Tuesday, June 1, 2010

Sharing and Caring: Exclusivity

You’ve had some practice dating whomever says yes. You’ve gone out with a bunch of different women and now you think you’ve found someone you could have an Actual Relationship with. You’ve been seeing each other for a few weeks, you’ve investigated the signs and believe that the two of you are clicking and she is as interested as you are.

Now what?

You’ve moved into the next stage of dating called A Relationship, which brings up a slew of issues that don’t typically come up in casual dating.

First, though, a word of warning:

Relationships of adolescence and young adulthood tend to get obsessive and exclusionary. And you, being new at dating and very excited about the prospect of having a girlfriend, will be tempted to ignore your friends and spend every free moment with your new love interest as teenagers do. Do not do this. It’s rude to your friends, it doesn’t leave time for you to pursue your hobbies and ultimately makes you boring. I mean, what the hell are you going to talk to her about if you’re never apart to have any experiences to tell her about? Pace yourself. I’m not talking playing hard to get here or trying to predict blindly what amount of time is the perfect amount of time so she doesn’t feel suffocated and doesn’t feel ignored. I don’t have a specific frequency of seeing her in mind. I’m talking about living with this relationship in a normal way that allows for your other needs, like doing your laundry, going to the dentist, playing chess, calling your mother, hanging out with your friends, having alone time, and vegging out. If you don’t have time for all those things in a given week, you’re spending too much time together. You can’t live the rest of your life that way--don’t do it now.

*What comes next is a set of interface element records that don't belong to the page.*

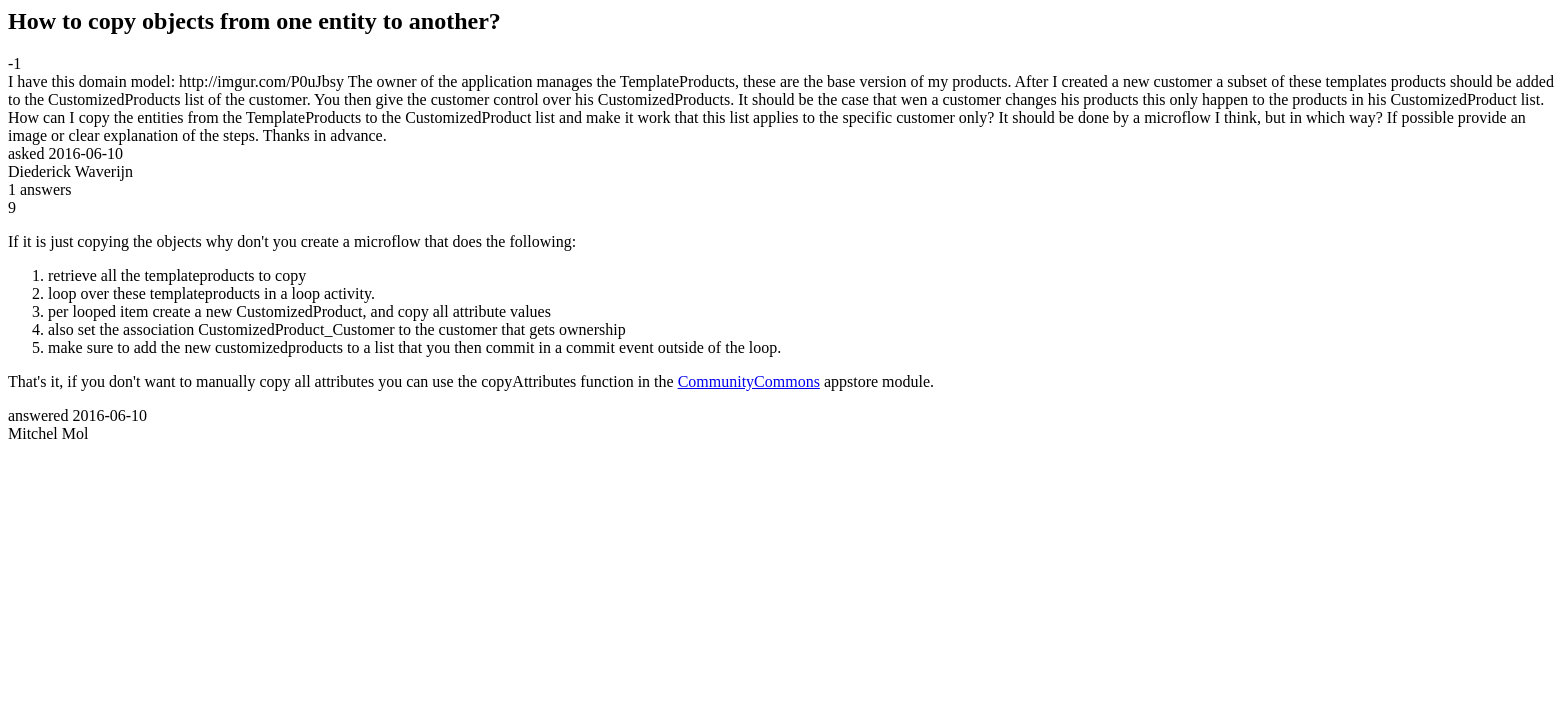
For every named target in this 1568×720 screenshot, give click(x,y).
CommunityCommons (749, 381)
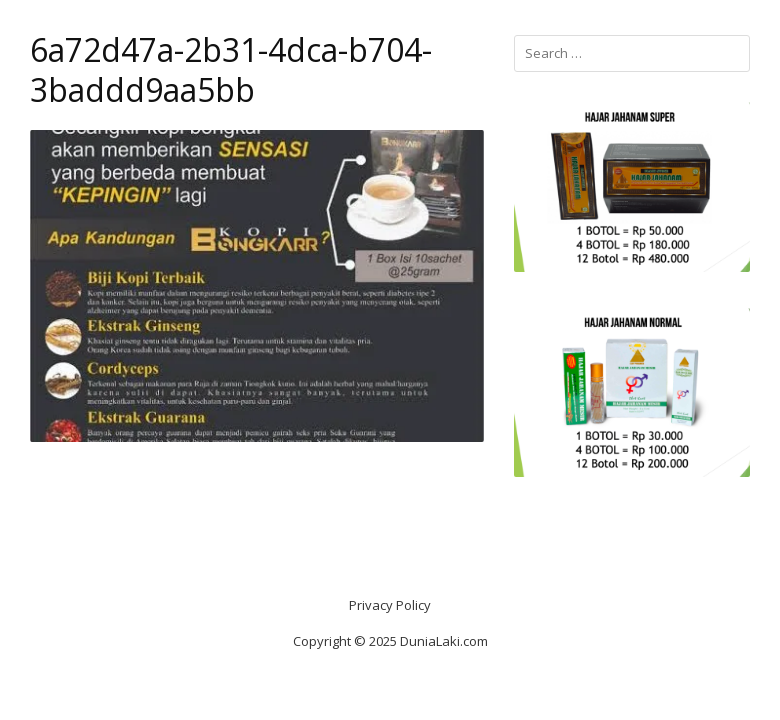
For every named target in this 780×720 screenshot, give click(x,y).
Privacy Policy (390, 605)
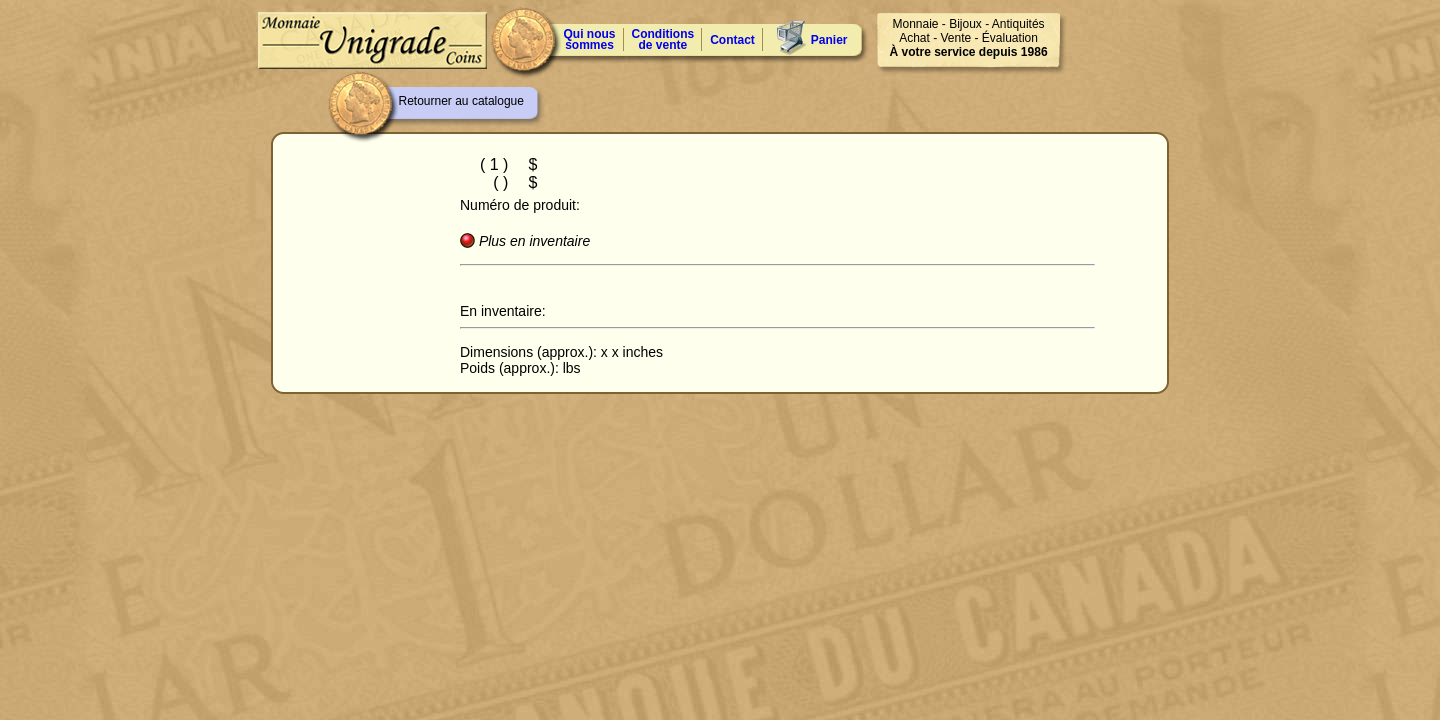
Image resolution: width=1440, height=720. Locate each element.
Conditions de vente (663, 39)
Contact (732, 40)
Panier (829, 40)
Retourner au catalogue (461, 101)
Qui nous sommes (590, 39)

That said, let’s plunge into the particulars of a relationship.


How do you know when the relationship has become exclusive? I have to say, I don’t think I’ve ever had to make this explicit with anyone I’ve dated, but there’s nothing wrong with clarifying this point with the woman you’ve been seeing. If you are interested in dating only her, tell her so and ask her how she feels about that. You can’t go wrong with being explicit, which is probably a good idea for someone new to dating who won’t necessarily recognize the cues.

If you’re seeing each other every night of the weekend, you’re exclusive. When does she have any time to be seeing anyone else? If she does do things on the weekend without you and doesn’t tell you what she’s doing, she’s seeing someone else. Even if a woman is doing something personal, like seeing her gynecologist for an annual exam, she’ll tell you she has a doctor’s appointment. Not giving any hint as to what she’s up to is often indicative of another man.

Most women will assume you’re exclusive if you’re sleeping together. If *you* don’t want to be exclusive and you’re sleeping together, you must tell her this explicitly (preferably before you sleep together for the first time) because she will assume you are monogamous if you don’t say anything.

Also, introducing you to her parents or co-workers or referring to you as her boyfriend means you’re exclusive.